France's highest court stunned President Nicolas Sarkozy's government by ruling against the tax, saying there were too many loopholes benefiting major industrial polluters.
The new tax was expected to raise 1.5 billion euros (US $2.15 billion) next year and the court's decision will put added pressure on the budget deficit, already forecast to come in at a high 8.5 percent of gross domestic product in 2010.
Ministers promised to present a revised text on January 20 but it could take weeks more to get the law back through parliament and badly needed cash flowing into state coffers.
"The government is going to persevere. It is a tough fight, but a worthwhile one," government spokesman Luc Chatel told LCI television. "France has to remain in the forefront of the battle to protect the environment," he added.
The carbon tax was promoted by Sarkozy as a cornerstone of his fiscal and environmental policy. It was set to come into effect on January 1, by imposing a levy on oil, gas and coal use amounting to 17 euros per ton of carbon dioxide emissions.
However, many of France's biggest industrial polluters, as well as truckers, farmers and fishing fleets, were offered generous discounts, or exempted altogether.
The government argued that many of these sectors already faced European Union curbs and should not be placed at a disadvantage to their international competitors.
The Constitutional Court objected that 93 percent of industrial carbon dioxide emissions would be exempt, saying the measure would do nothing to combat global warming and went against the spirit of fostering equality amongst taxpayers.
The opposition Socialist party had long complained that the tax would unfairly penalize low earners and crowed victory.
"This is a good decision and shows once again that Sarkozy's way of doing things does not work," Socialist parliamentary party leader Jean-Marc Ayrault told France Info radio.

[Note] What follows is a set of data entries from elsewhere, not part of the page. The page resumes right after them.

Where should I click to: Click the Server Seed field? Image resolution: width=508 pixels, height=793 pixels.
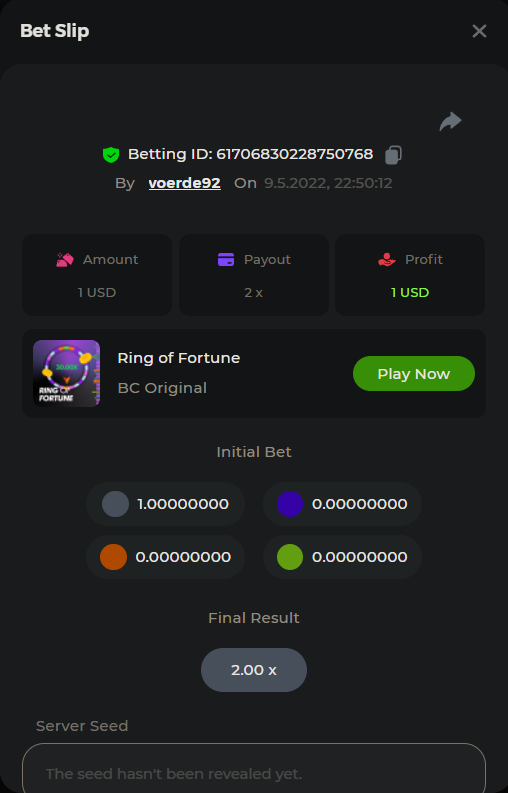point(254,768)
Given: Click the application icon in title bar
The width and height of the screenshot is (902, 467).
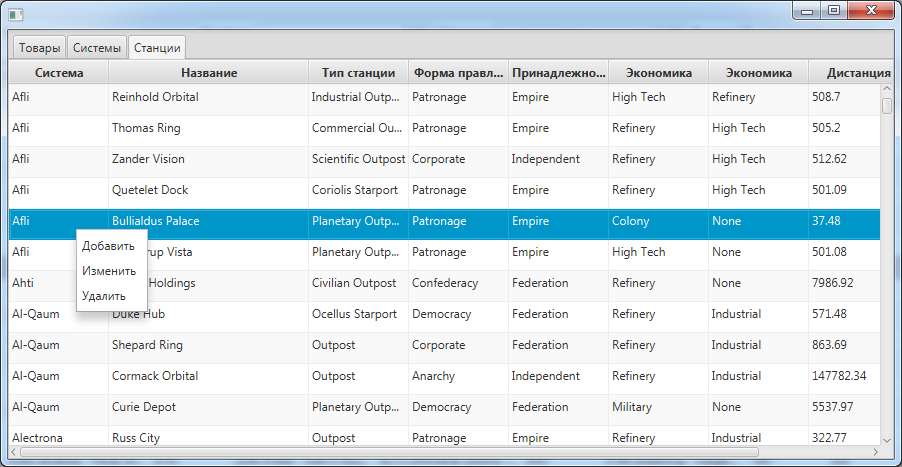Looking at the screenshot, I should pos(16,14).
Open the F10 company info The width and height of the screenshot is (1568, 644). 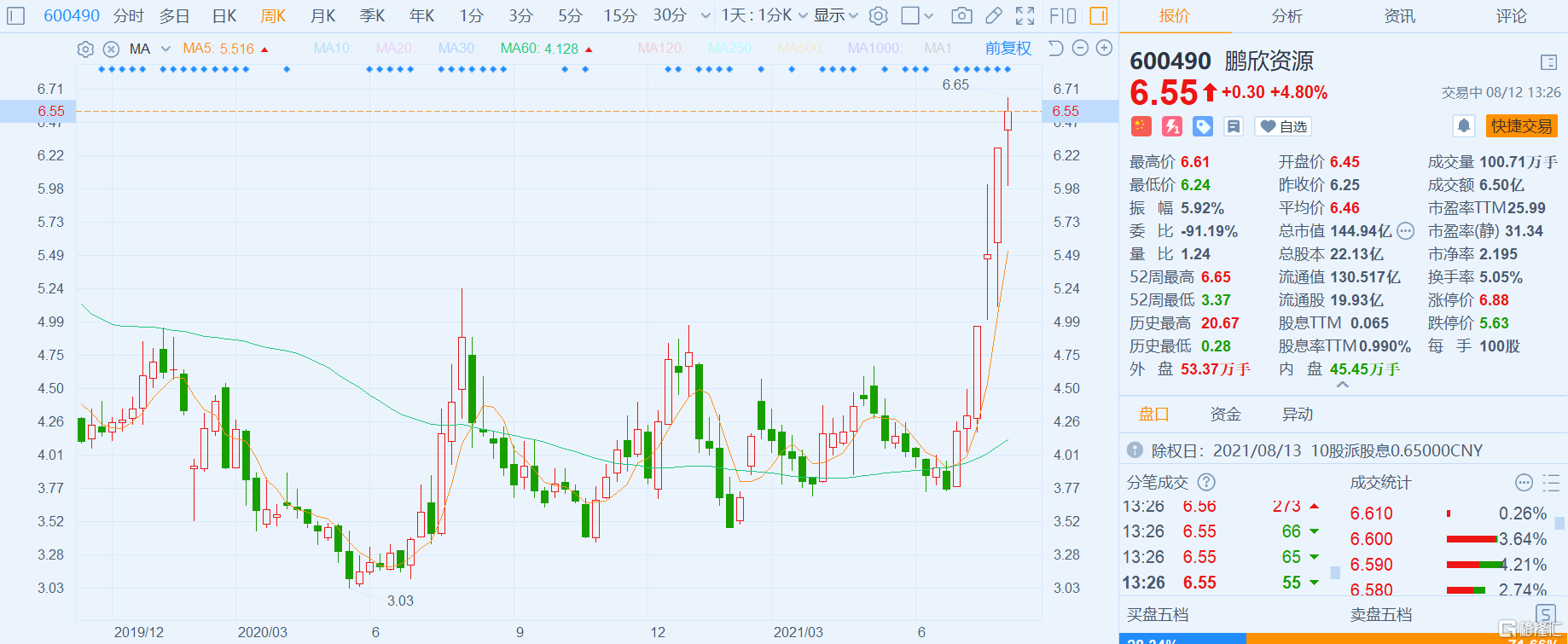coord(1063,15)
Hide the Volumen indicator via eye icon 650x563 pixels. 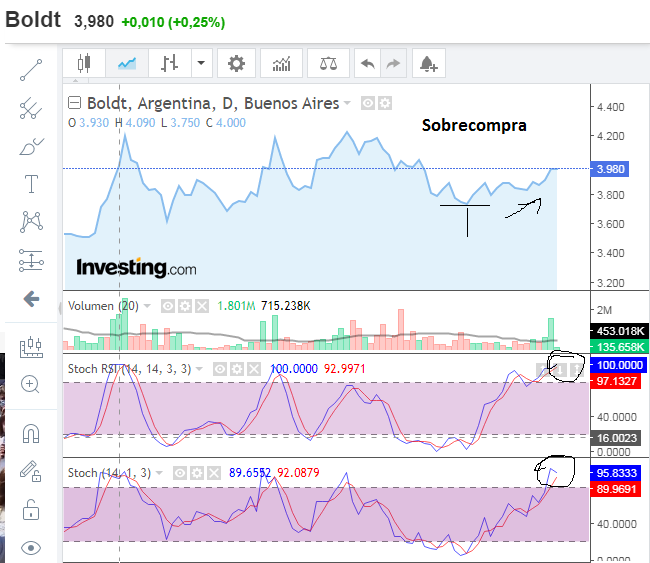(168, 306)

"They announce a reform, listen to no one and produce a poor job. It's a real mess... now they will have to start from scratch and oversee a fiscal reform that is more ecological and does more to protect the environment."
The junior minister for trade and consumption, Herve Novelli, said the revised tax would offer fewer loopholes.
"It was perhaps shocking that the sectors given exemptions were those that polluted the most.... We will therefore need to remedy that," he told Europe 1 radio.